We also started watching Beef, which, wow. Lots going on in there, so much to chew on. Income inequality. Strained marriages. Class warfare. First generation problems. Sibling dynamics. Korean evangelical culture. Inter-Asian group dynamics. White-Asian relationships. Female friendships, male friendships. Ambition/entrepreneurial/girlboss/grind culture. Mental illness, probably, because these protagonists…
Obviously also watching and loving Succession. Barry starts again soon! It’s a rich time for prestige TV. And, I guess, trashy dating reality TV.

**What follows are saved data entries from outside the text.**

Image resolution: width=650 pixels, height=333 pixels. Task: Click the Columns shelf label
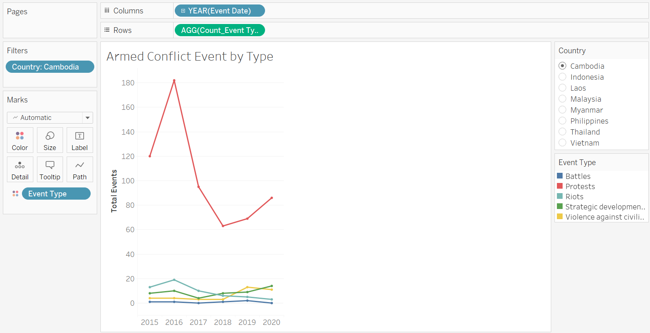[128, 11]
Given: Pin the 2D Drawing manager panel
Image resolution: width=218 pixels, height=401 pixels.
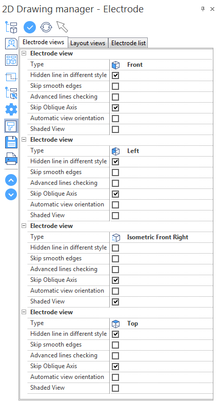Looking at the screenshot, I should tap(203, 9).
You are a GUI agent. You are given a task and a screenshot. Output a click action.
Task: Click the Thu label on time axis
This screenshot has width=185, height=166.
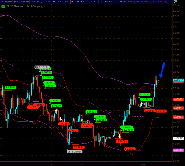(x=24, y=164)
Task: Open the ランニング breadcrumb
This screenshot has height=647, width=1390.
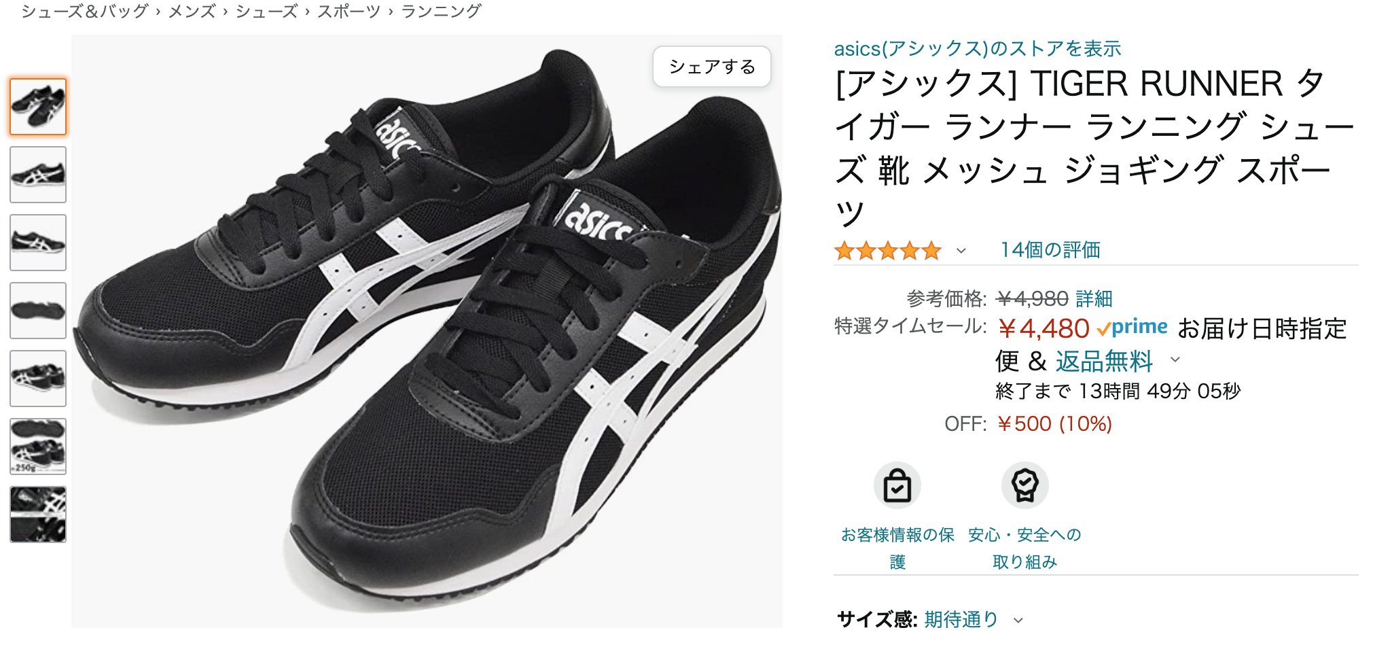Action: coord(442,11)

What I’m looking forward to
I’m taking my semi-annual solo weekend soon, this time to Chicago. My plans are basically to eat and shop and sleep.
My MIL will be coming to stay with us in May and I am always excited for her to come. A lot of people would say that sentence sarcastically, but not I! She’s the best.
How I’m adulting
New segment! I just had to share that last weekend, V and I bought a new dining room chandelier at Home Depot, and today an electrician came over and installed it, and the fact that that chandelier box didn’t just sit in a corner of my house for months on end, or in my goddamn car trunk, is something I am quite proud of.
(Chandelier is such an absurd word. What we actually bought is a very unfancy but functional and attractive light fixture. It’s metal. In my mind, chandeliers are delicate and crystal and shiny and belong in obscene palaces with Daddy Warbucks.)
(Okay but do you remember Annie, like 1982 Aileen Quinn Annie? That was my favorite movie as a kid. I had a brilliant idea last year that I would write about its 40th anniversary, to see if it holds up. Surprise! It does not! It’s crazy racist! Daddy Warbucks’s bodyguard is a turbaned Indian dude named Punjab, played by a Black man, who rarely speaks but regularly performs acts of mysterious eastern magic! It’s so much worse than I am poorly describing it! I’m pretty sure someone beat me to the “guess what, Annie doesn’t hold up super well” article while I was still in shock. Another dream dashed.)